TRECHO FORNECIDO →

· · ·

O que é importante ressaltar, é que na verdadeira obra de arte, o trabalho e o efeito estético se sobrepõem a essas ideologias subjacentes, de modo a deixar o leitor tão à vontade para as relativizar, questioná-las, aceitá-las, refutá-las, ampliá-las; enfim, pôr em cheque todas essas questões, por meio da linguagem artística (palavra ou imagem) e, ao final, sair desse “jogo da leitura”, diferente de quando entrou: mais experiente, e por isso mais humano.

Em vista dessas considerações, o presente trabalho pretende, em um primeiro momento, fazer uma leitura da obra infantil Pandolfo Bereba, da autora Eva Furnari, exercendo o papel do leitor ativo, dialogando com a mesma ao tentar preencher algumas das lacunas presentes tanto no discurso escrito, quanto no imagético.

Feita a leitura e produzidos alguns sentidos para a obra, pretende-se, ainda, refletir sobre possíveis ideologias que poderiam perpassa-la e discutir como a obra, do modo em que está disposta quanto ao arranjo verbal e não-verbal; pode exercer a função humanizadora, como a vê Antônio Candido (1972).

Quanto à análise das imagens, essa se justifica devido a sua presença cada vez mais constante nos nossos dias. Isso advém do próprio processo evolutivo da humanidade. Desde os tempos remotos da era pré-histórica, a imagem tinha um papel importante na comunicação (por exemplo, os desenhos feitos pelo homem primitivo, encontrados nas cavernas). Com o aprimoramento da linguagem e do sistema comunicativo, a leitura “sem palavras” está cada vez mais presente com sua multiplicidade de cores e formas, na linguagem cotidiana ou artística.  Nesse processo evolutivo da linguagem, as artes cada vez mais se relacionam, como por exemplo, a literatura e a pintura, embora recorram a recursos expressivos diferentes (palavras, cores e formas), podem ser consideradas “artes irmãs” quanto ao efeito e a produção de sentido, propiciando ao leitor um olhar crítico em constante movimento, capaz de ver, observar, refletir, sentir e criar, uma vez que o escritor não tem o recurso da luz, das cores, do desenho e do signo global imediato, utilizando-se das metáforas, da adjetivação expressiva e dos recursos das figuras para igualar-se às imagens. Nesse aspecto, o estudo torna-se interessante, na medida em que se propõe a discutir a produção de sentido e o efeito causado tanto pelas palavras, quanto pelas imagens presentes na obra literária.

· · ·

DADOS FORNECIDOS →
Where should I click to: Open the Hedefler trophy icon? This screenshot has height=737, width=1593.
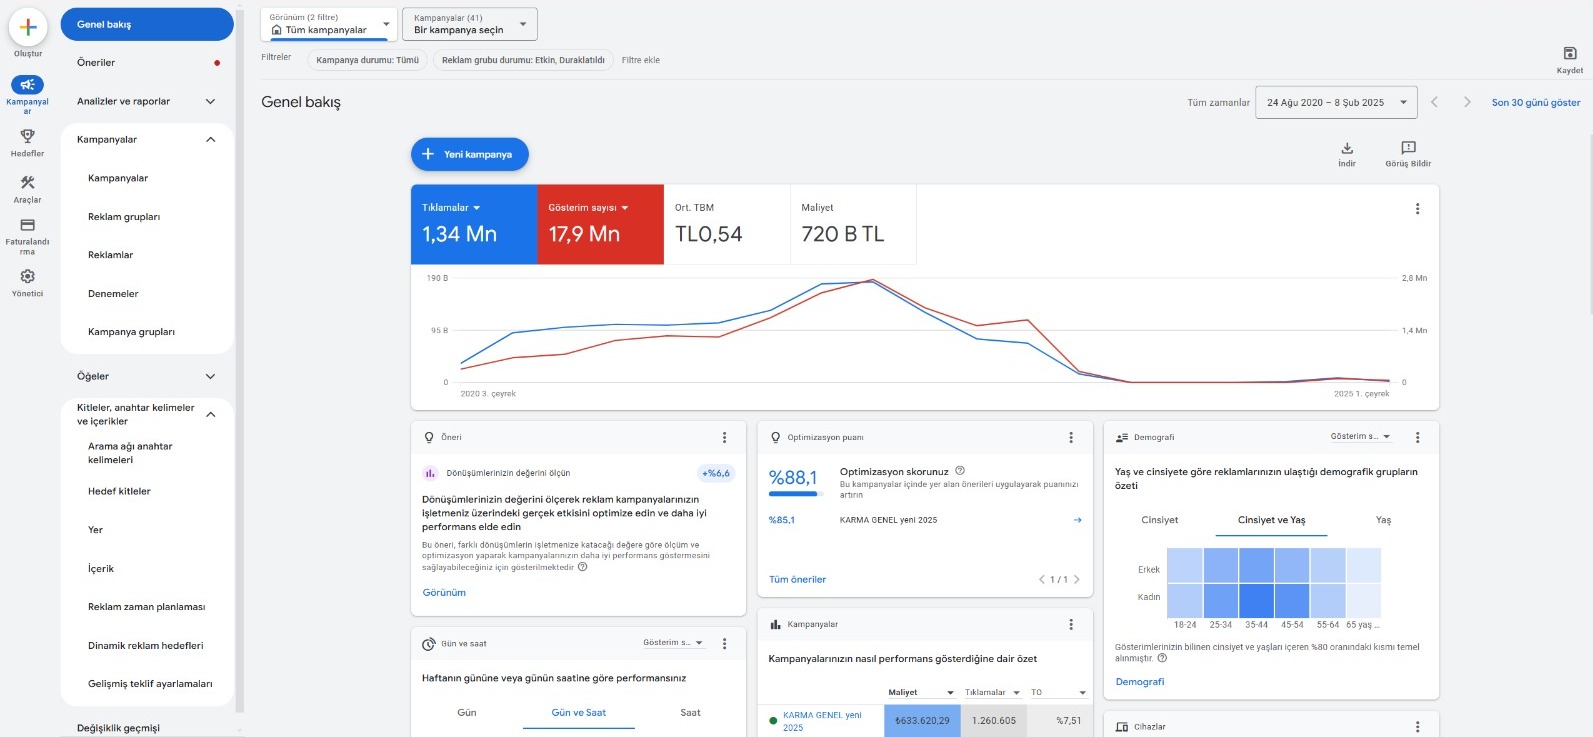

· · ·

EXERCÍCIO →
Repita sem alterações a parte do trecho fornecido compreendida entre "Feita a leitura" e "Antônio Candido (1972).", incluindo ambos.

RESOLUÇÃO →
Feita a leitura e produzidos alguns sentidos para a obra, pretende-se, ainda, refletir sobre possíveis ideologias que poderiam perpassa-la e discutir como a obra, do modo em que está disposta quanto ao arranjo verbal e não-verbal; pode exercer a função humanizadora, como a vê Antônio Candido (1972).